We talk about exams and worries or concerns for the future and it is a great chance for him to express himself, name his feelings and for me to hear him and offer support and reassurance.

 

How to Get Kids to Talk About Their Feelings

How to get kids to talk about their feelings

 

F also loves gardening and we have spent time this summer growing veg together and guerilla gardening, making seed balls and then going out and throwing them in places where wildflowers are needed!

Being out in the open air keeping our hands muddy and creating something together is really bonding and so much fun and the perfect time to talk.

 

How to Get Kids to Talk About Their Feelings

How to get kids to talk about their feelings

 

How to Get Kids to Talk About Their Feelings – create opportunities

Through play, socialisingm even chores – whatever means possible!

 

Naming feelings is healthy and helpful – How to get kids to talk about their feelings

Conversations are key to good mental health, I want my kids to know they never have to bottle their emotions up and that by exploring, and in particular, naming their feelings those feelings become more manageable and less dominant.

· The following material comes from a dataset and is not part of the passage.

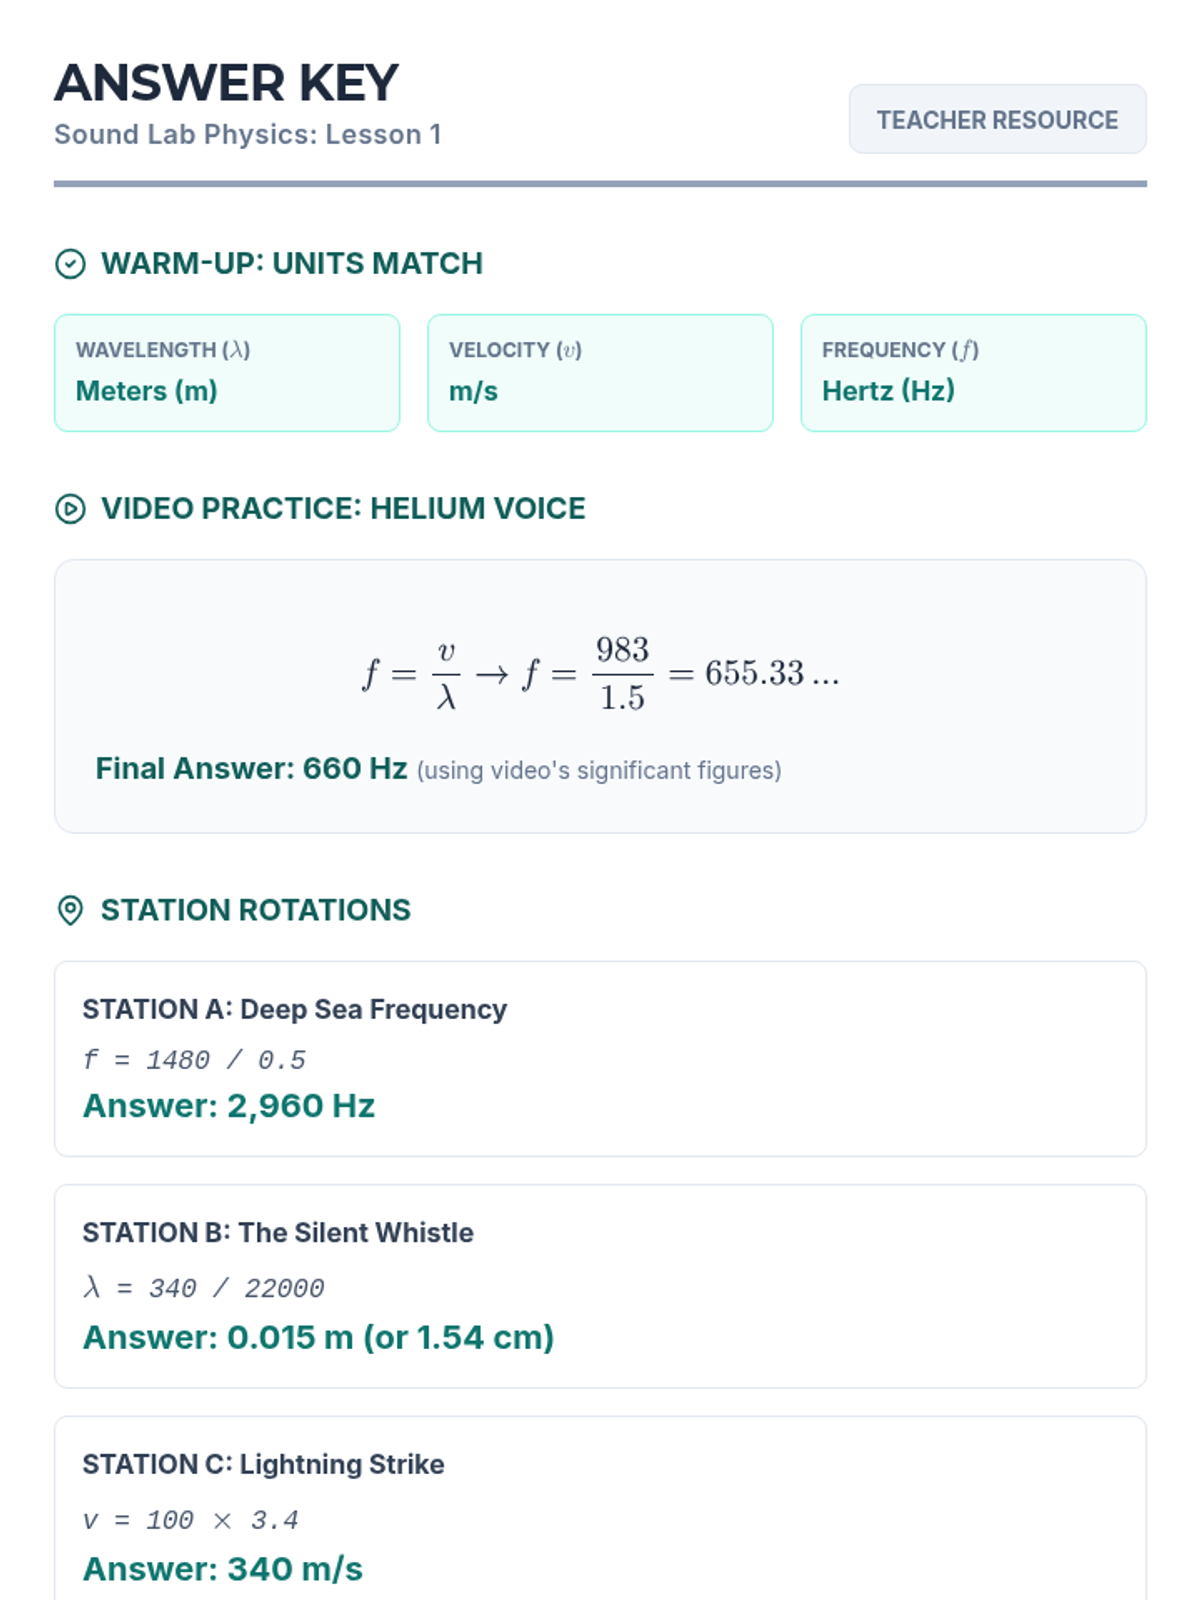Click the helium frequency formula equation
The width and height of the screenshot is (1200, 1600).
[600, 675]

Naming emotions correctly can also help give the child a language to communicate how they were feeling, rather than acting out. that behaviours or bottling them up and becoming anxious.

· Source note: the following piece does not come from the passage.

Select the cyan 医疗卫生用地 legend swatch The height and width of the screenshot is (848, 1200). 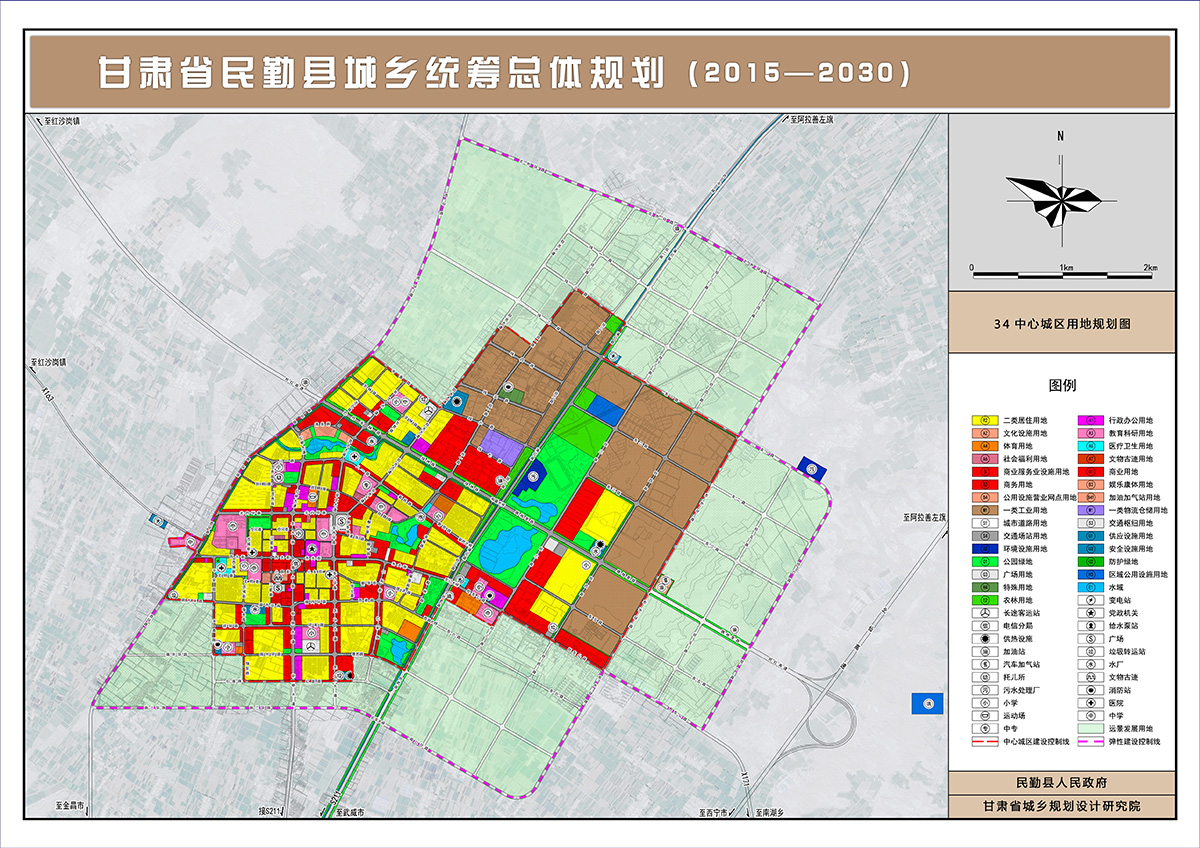click(x=1091, y=446)
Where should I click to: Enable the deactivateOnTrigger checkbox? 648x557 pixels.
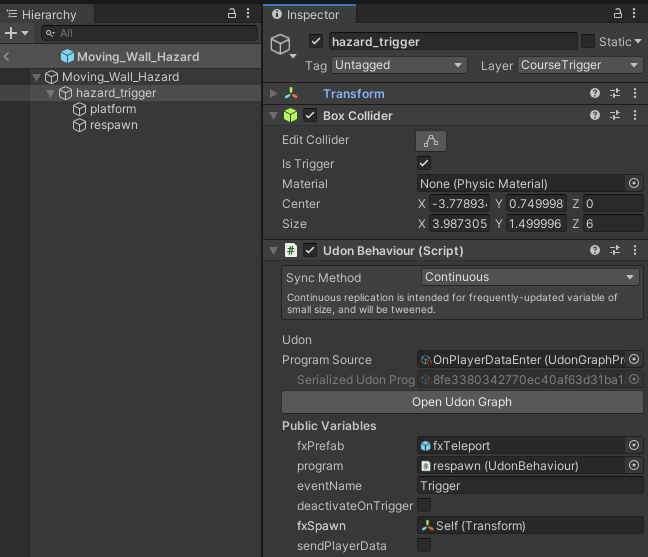click(x=424, y=506)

Mindfulness expert Dan Siegel says of feelings —’Name it to tame it.’ And in fact, science supports the fact that discussing feelings helps your brain function more clearly, so it is well worth encouraging.

Brain scan research shows that this labelling of emotion appears to decrease activity in the brain’s emotional centers, including the amygdala. This dampening of the emotional brain allows its frontal lobe (reasoning and thinking center) to have greater sway over solving the problem du jour (read more about this at Mindful.org)

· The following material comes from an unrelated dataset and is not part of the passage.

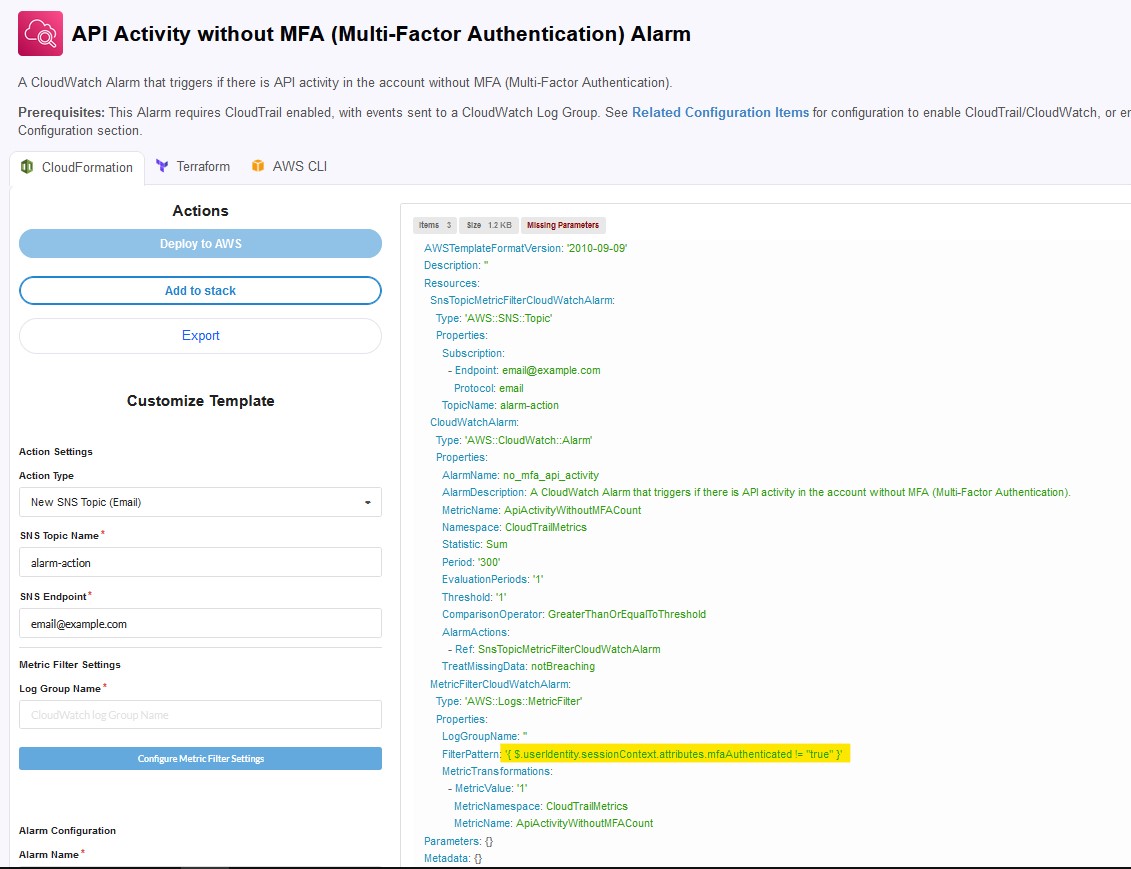Viewport: 1131px width, 869px height.
Task: Click the Items 3 badge
Action: (x=435, y=225)
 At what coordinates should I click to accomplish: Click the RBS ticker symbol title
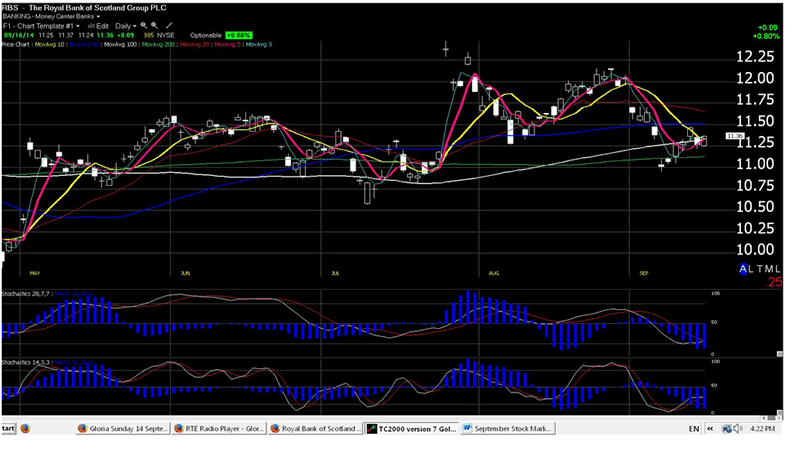12,8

So, I would say go for it…set up a calm activity for you and your child, something you know they love and check in with them about how they are feeing today. How to get kids to talk about their feelings – it is simple, why not give it a go today.

 

How to Get Kids to Talk About Their Feelings — it is so very important.

 

How to Get Kids to Talk About Their Feelings

How to Get Kids to Talk About Their Feelings

 

Now you Know How to Get Kids to Talk About Their Feelings – Could you foster?

Compass Fostering is a fostering agency that provides amazing care for some of the UK’s most vulnerable children. Do take a look at their guidance if you are interested in ‘becoming a foster parent’  I was a respite foster carer for a few years in my 20’s and it is definitely one of the most rewarding things I have ever done.

 

How to get kids to talk about their feelings – over to you 

 I do hope you have found this post on how to get kids to talk about their feelings to be useful – you might also like my post on how to help kids calm down

 

How to get kids to talk about their feelings

 

Additional Resources on how to get kids to talk about their feelings

 My books are packed with stratergies to help kids to talk about their feelings whilst having fun and doing a range of a exciting activities that are also really entertaining these include making lava lamps, gardens and mandala, a kindness cake, yoga, tai chi, meditation, collage , nature crafts and oh so much more 

 

 

 

How to Get Kids to Talk About Their Feelings

 

 

How to Get Kids to Talk About Their Feelings

 

How to Get Kids to Talk About Their Feelings

The perfect books for how to get kids to talk about their feelings

 

All my books are focussed in on How to Get Kids to Talk About Their Feelings and are available form Amazon and published by Harper Collins and are aimed at 6-12 year olds. You can purchase them here 

 

Kindness always helps  and is a great way to  Get Kids to Talk About Their Feelings

You might also like to listen to my TEDx talk on how to raise kids who are kind to themselves and to each other and build upon their relationships.

 

 

How to Get Kids to Talk About Their Feelings – its not hard but it does need to be intentional.  What could you try to do today towards this end?